Score is total time including rest. 

Monday 150126

A. 

AMRAP in 30 seconds of:
Push Jerks, 115/75

Rest 90 seconds. Repeat for 7 cycles. 

Don't count reps where the elbows aren't locked out upon landing the feet. Focus should be on landing slightly deeper to avoid this. Quality first but definitely lots of reps. 

B. 

For time: 
50 Air Squats
Row 500 meters
50 Burpees

Sprint this. Unbroken on burpees or you're a wimp. 

C.
EMOM for 10 minutes:
1 Strict Muscle up (count attempts)
15 Step ups, 24/20

Step ups are jump from the top. No stepping down. Be quick about the pace too. 

*******Rest at least 7 minutes between A, B, and C.  

Saturday 150124

A.

Ground to Overhead + Shoulder to Overhead, 1RM

Seven minutes to find a 1 RM. Claen it to the shoulder, get it overhead, bring it back to the shoulders, get it overhead again. 

B.

Front Squat
75%x5
85%x3
95%x1+

Complete on a 2.5-3 minute clock. 

C.

On a continuously running clock, perform 15 seconds of work followed by 15 seconds of rest for 18 total cycles (9 minutes) of:
In Place Lunges, 155/105
C2B Pull ups
Lateral Box Overs, 24"
Toes 2 Bar

Both sexes use 24" box.
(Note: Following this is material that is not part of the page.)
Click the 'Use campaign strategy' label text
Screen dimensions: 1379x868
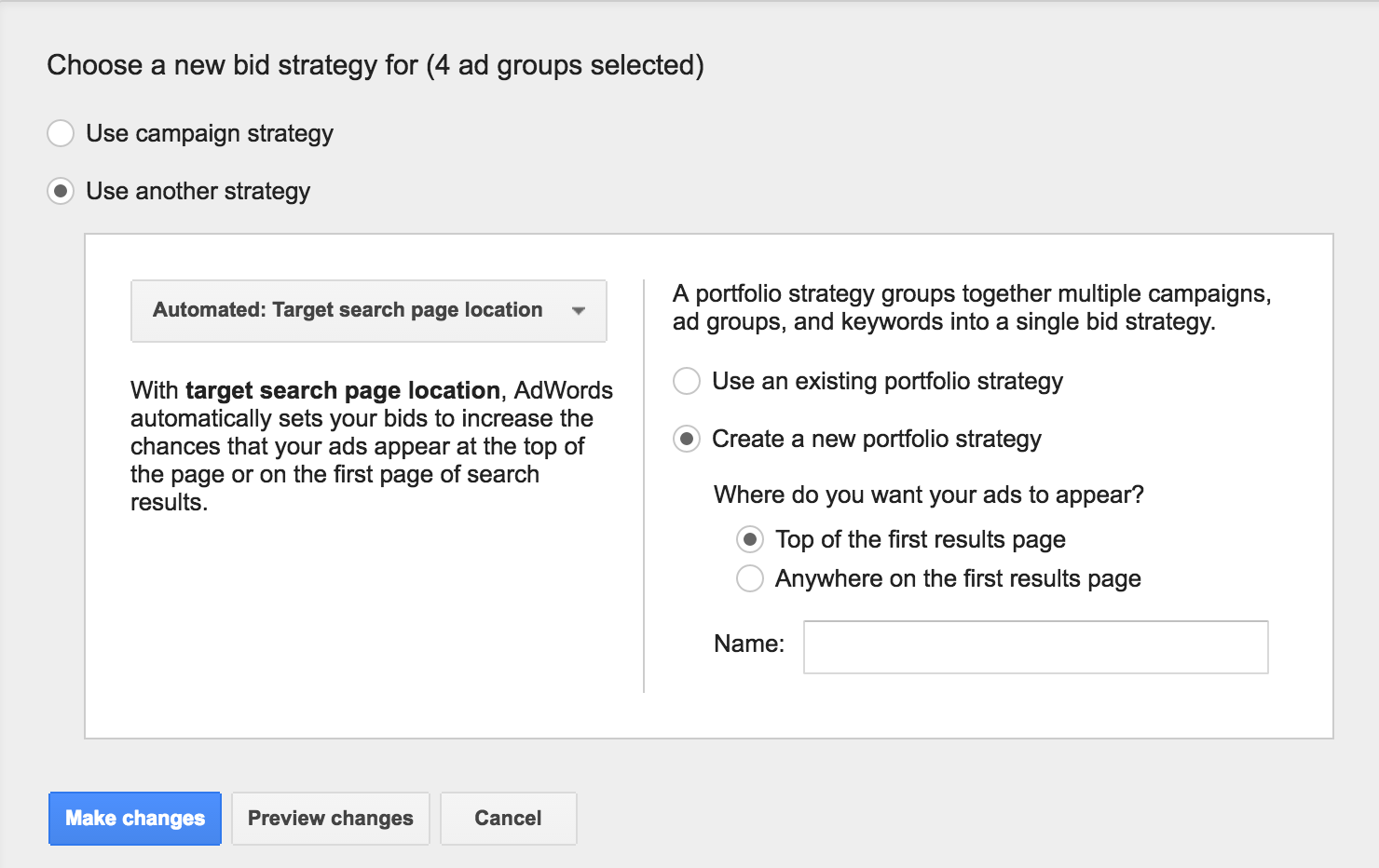(210, 134)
No step ups allowed. 

Score is total reps accumulated. 

D.

Two rounds for time:
Run 800 meters 
150 Double Unders
Row 750 meters

Post results to comments. 

Wednesday 150121

For Circus & Non Circus

A. 

Dead-lift 1RM

Warm up thoroughly and be smart with when you call it quits. No injuries needed. Time cap is 20 minutes. 

Non-Circus

B.

In teams of 2 (preferably guy/gal), six rounds for time (alternating):
15 KB Swings, 2/1.5 pood
Run 200 meters with KB
10 Squat Cleans, 205/135

Partner A will start with KB swings then immediately take off on run. During partner A's run, Partner B will start squat cleans. Partner B will then begin their first round of KB swings once Partner A is back from run otherwise they must wait for them to get back. 

Time cap is 12 minutes. 

Circus

B.

Practice event 4 which is thrusters and muscle ups or burpees as well as event 2 which is snatch, wall balls, and hs walks or wheelbarrow walks. 

Wednesday 150114

A.

For time:
10 Jump Touches
15 Muscle ups
65#/45# DB Walking Lunges, 20 steps
30 Pull-ups
60 Box Jumps, 26/22
100 Double Unders
60 Box Jumps, 26/22
30 Pull-ups
65#/45# DB Walking Lunges, 20 steps
15 Muscle ups
10 Jump Touches

Post results to SugarWOD. 

Saturday 150110

A. 

Snatch EMOM for 7 sets

Start at 70% and work your way up. 

B.

Front Squat
3@70%
3@80%
3+@90%

Percentages based off training max, not actual max. 

C.

Teams of 2 (guy/girl where possible)
For time:
30 Dead-lifts, 365/255
250 Double Unders
80 Pistols
24 Dead-lifts, 365/255
200 Double Unders
60 Pistols
18 Dead-lifts, 365/255
150 Double Unders
40 Pistols
12 Dead-lifts, 365/255
100 Double Unders
20 Pistols

The time cap is 7 minutes after the first team finishes.